In einem alten Stadtteil von Quito, der im Kolonialstil erbaut ist, liegt die Kirche San Francisco. Auch sie befindet sich auf einer dieser Achsen des Catequilla. Auf dem Platz, wo sie im 16. Jahrhundert gebaut wurde, stand zuvor ein Gebäude aus der Zeit vor den Inkas. Die Kirche wurde so gebaut, dass das Sonnenlicht der aufgehenden Sonne zur Sonnenwende im Dezember so durch die Kuppel fällt, dass es auf ein Dreieck über dem Altar auftrifft. Je höher die Sonne steigt, desto tiefer wandern ihre Strahlen nach unten. Dabei erzeugen sie auf dem Gesicht eines Bildes, das „Gottvater“ heißt, einen hellen Widerstrahl. Zu diesem Effekt kommt es exakt zur Sonnenwende im Dezember! Dieses Sonnenlichtphänomen wurde auch bei der Planung anderer Kirchenbauten berücksichtigt. Sinn und Zweck war, die sonnenanbetenden Indianer zum Katholizismus zu bekehren.

Woher haben sie es gewusst?

Woher wussten diese alten Kulturen, dass der Catequilla die „Mitte der Welt“ war? Es gibt nur einen Ort, wo es zur Tagundnachtgleiche in der Mittagszeit keinen Schatten gibt: am Äquator. Nach Aussage des Quitsa-to-Projekts haben die alten Völker die Lage des Äquators wahrscheinlich durch eine genaue Beobachtung des Schattens ermittelt.

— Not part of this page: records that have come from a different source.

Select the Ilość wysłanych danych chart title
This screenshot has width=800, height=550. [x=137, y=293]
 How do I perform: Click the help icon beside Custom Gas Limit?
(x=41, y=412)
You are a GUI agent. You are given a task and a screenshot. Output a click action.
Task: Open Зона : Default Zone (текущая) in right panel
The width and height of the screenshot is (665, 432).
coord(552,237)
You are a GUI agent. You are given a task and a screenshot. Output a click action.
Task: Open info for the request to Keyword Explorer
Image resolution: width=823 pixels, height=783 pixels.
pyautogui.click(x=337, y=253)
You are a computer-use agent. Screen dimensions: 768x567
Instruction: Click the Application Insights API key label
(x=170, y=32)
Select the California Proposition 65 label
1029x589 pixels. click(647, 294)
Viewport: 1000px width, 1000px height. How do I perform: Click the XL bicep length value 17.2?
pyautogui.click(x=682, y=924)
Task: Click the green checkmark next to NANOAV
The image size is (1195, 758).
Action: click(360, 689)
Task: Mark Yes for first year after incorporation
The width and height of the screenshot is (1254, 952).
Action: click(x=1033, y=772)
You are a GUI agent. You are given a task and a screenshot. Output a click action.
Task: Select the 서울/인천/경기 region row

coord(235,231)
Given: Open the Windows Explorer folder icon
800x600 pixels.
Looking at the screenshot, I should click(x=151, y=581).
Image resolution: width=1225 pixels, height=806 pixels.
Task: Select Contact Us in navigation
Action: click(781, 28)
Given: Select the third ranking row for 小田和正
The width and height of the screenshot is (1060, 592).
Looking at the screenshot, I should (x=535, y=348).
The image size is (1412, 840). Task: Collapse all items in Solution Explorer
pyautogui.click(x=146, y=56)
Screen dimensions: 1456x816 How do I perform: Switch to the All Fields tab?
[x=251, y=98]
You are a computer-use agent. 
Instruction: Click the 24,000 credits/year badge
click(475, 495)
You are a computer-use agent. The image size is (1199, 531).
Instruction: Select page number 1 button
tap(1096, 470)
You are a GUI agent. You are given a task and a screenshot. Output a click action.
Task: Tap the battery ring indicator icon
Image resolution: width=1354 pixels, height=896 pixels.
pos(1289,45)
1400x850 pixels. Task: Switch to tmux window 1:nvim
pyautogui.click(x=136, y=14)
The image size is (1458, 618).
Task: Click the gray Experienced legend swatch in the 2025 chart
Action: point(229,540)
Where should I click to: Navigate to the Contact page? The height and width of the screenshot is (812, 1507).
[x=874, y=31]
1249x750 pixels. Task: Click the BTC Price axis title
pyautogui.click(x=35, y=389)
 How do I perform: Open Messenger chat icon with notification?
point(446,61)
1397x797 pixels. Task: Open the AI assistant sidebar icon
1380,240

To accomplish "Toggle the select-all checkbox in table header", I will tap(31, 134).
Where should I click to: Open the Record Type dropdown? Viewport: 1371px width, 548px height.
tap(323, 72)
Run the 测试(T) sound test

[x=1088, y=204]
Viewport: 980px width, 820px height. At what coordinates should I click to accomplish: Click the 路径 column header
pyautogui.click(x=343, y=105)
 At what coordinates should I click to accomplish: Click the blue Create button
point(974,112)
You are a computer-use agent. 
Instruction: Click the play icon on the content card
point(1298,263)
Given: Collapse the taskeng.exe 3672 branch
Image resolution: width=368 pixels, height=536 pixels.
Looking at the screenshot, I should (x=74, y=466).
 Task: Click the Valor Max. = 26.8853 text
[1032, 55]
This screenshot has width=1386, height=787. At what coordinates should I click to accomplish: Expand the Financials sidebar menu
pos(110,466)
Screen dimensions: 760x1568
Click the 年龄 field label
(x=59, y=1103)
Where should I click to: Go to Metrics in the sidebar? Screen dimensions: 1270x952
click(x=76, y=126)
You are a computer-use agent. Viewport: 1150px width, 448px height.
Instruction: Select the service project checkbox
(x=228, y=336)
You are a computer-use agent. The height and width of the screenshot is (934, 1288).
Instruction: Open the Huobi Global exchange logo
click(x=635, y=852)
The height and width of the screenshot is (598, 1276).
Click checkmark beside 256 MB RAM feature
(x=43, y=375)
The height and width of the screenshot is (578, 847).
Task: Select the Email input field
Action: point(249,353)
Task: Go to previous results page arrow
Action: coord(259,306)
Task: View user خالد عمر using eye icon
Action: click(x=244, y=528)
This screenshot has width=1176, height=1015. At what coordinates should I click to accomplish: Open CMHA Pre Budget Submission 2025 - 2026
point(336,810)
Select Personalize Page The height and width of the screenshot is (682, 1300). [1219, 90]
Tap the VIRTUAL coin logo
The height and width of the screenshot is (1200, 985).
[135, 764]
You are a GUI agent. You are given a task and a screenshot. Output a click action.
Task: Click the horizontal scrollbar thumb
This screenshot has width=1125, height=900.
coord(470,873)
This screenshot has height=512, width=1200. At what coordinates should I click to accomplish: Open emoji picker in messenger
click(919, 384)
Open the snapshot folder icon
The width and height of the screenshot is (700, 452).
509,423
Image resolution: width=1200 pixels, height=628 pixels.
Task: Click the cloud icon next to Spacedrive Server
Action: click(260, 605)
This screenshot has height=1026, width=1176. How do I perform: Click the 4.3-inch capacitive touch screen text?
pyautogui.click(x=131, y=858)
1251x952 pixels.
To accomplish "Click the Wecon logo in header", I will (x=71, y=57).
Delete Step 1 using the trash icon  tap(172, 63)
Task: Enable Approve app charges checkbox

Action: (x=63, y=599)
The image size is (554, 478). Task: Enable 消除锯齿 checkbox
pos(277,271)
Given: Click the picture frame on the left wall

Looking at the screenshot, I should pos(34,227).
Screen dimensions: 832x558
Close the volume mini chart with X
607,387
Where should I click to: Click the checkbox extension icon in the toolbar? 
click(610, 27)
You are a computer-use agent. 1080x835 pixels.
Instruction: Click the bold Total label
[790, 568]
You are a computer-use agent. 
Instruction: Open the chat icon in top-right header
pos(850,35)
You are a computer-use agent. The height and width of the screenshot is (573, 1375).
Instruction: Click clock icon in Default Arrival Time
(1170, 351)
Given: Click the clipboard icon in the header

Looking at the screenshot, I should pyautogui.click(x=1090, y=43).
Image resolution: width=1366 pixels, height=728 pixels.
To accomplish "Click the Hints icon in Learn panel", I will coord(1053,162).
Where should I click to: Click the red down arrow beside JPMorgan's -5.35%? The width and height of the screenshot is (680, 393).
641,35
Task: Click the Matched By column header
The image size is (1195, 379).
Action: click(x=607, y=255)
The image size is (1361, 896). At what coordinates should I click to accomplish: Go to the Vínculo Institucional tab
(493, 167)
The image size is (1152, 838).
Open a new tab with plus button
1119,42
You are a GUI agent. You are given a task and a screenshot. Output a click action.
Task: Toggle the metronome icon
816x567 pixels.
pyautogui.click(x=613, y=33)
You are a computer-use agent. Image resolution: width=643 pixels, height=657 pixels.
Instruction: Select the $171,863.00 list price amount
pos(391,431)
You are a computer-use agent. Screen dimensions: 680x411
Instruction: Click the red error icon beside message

Außerdem ist der Hügel Catequilla sozusagen eine natürliche Sternwarte, und das konnte Sonnenanbetern unmöglich entgangen sein. Er ist 300 Meter hoch und liegt zwischen den östlichen und westlichen Gebirgsketten der Anden. Mit solchen spektakulären Bergen im Hintergrund hatte man daher bei den Sonnenauf- und Sonnenuntergängen jeden Tag eindeutige Bezugspunkte. Beispielsweise wird der östliche Horizont durchschnitten von den weit über 5 000 Meter hohen Gipfeln der herrlichen schneebedeckten Vulkanberge Cayambe und Antisana. Sie sind markante Orientierungspunkte, um den Lauf der Sonne zu verfolgen.

Vom Catequillahügel aus hat man zudem einen freien Rundumblick auf ungefähr 20 alte Städte und rund 50 Grabungsstätten — alle mit bloßem Auge zu erkennen. Und da er direkt auf dem Breitengrad Null liegt, hat man außerdem freie Sicht auf den Süd- und den Nordhimmel. Der Catequilla kann somit als die wahre Mitte der Welt bezeichnet werden. Es gibt keinen anderen Ort am Äquator, der all das in einer Höhe von mehr als 3 000 Metern über dem Meeresspiegel zu bieten hat.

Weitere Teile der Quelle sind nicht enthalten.